-- START OF PROVIDED MATERIAL --

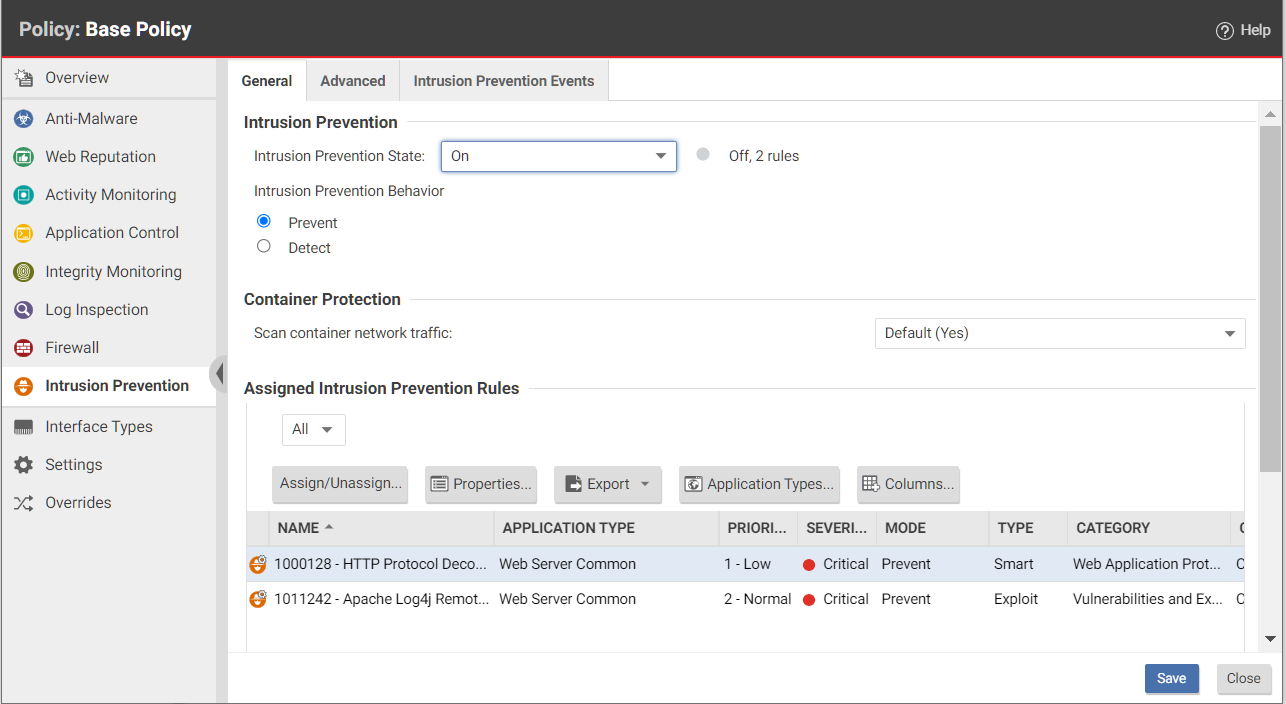Select the Log Inspection magnifier icon
Viewport: 1286px width, 704px height.
point(23,310)

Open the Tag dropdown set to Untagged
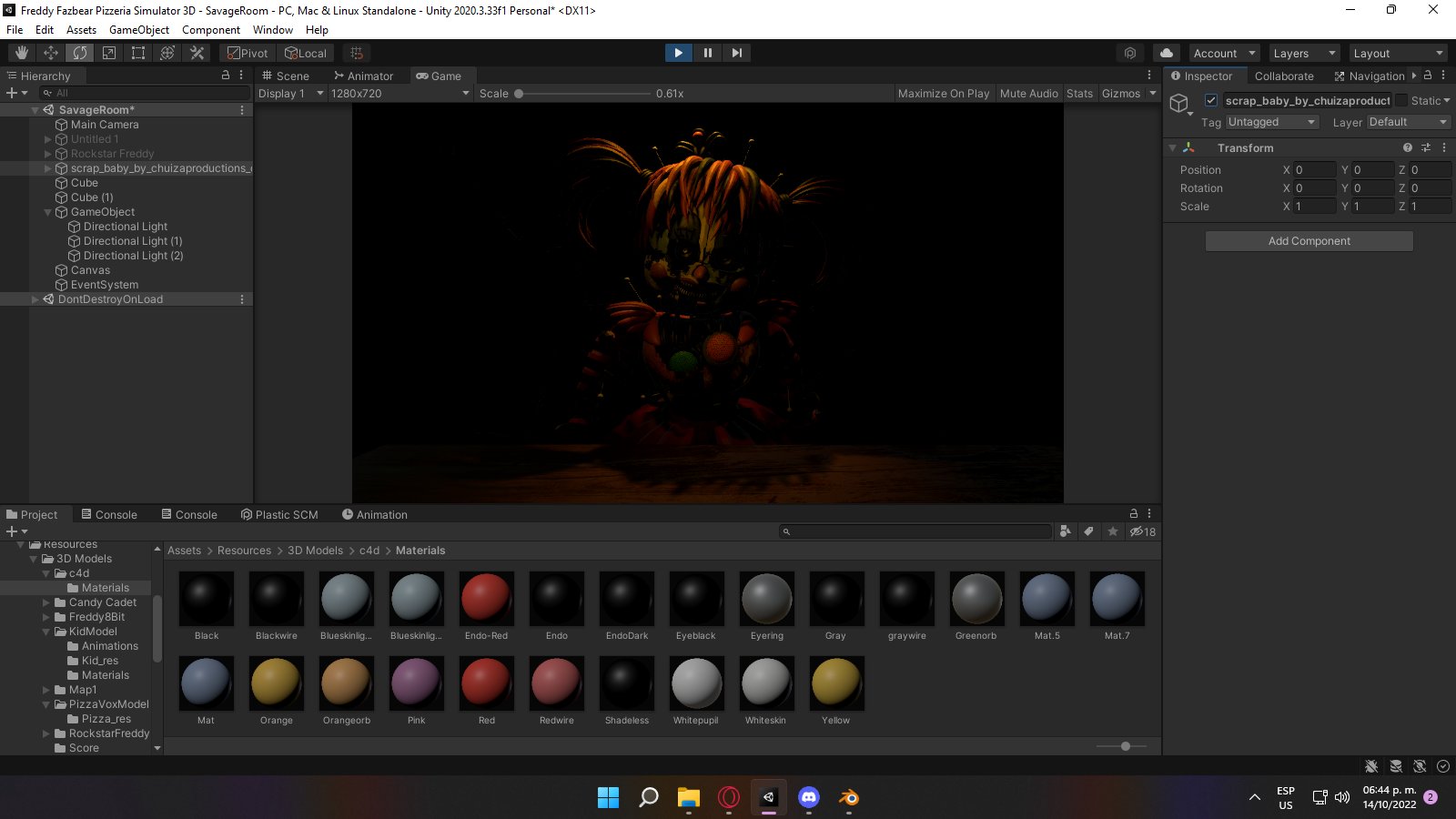point(1271,122)
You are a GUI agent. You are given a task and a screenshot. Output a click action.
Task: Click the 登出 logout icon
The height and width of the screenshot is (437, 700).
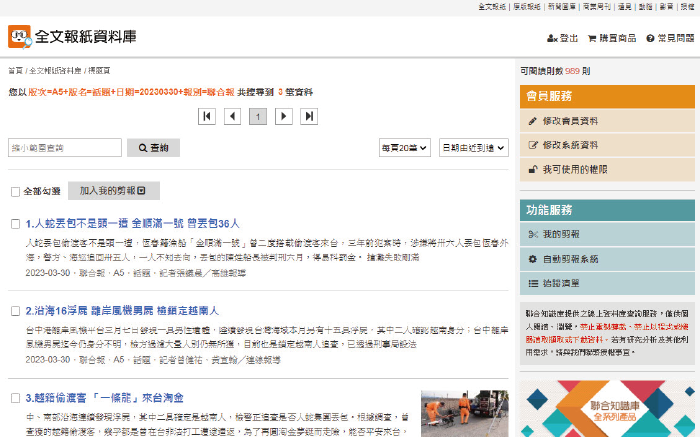pyautogui.click(x=552, y=38)
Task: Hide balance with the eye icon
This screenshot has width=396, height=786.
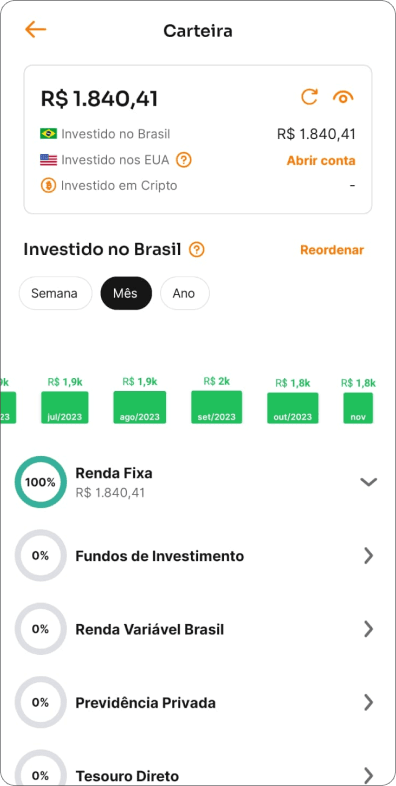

-- END OF PROVIDED MATERIAL --

REQUIRED WORK: Rewrite the records from the line containing "You are a GUI" through the end of the records, replacing "icon" with "button" and keeping everything else the same. Leave the pictures out.

IN RESPONSE:
You are a GUI agent. You are given a task and a screenshot. Output a click action.
Task: Click the 登出 logout button
The height and width of the screenshot is (437, 700).
pyautogui.click(x=552, y=38)
Task: Hide balance with the eye button
This screenshot has width=396, height=786.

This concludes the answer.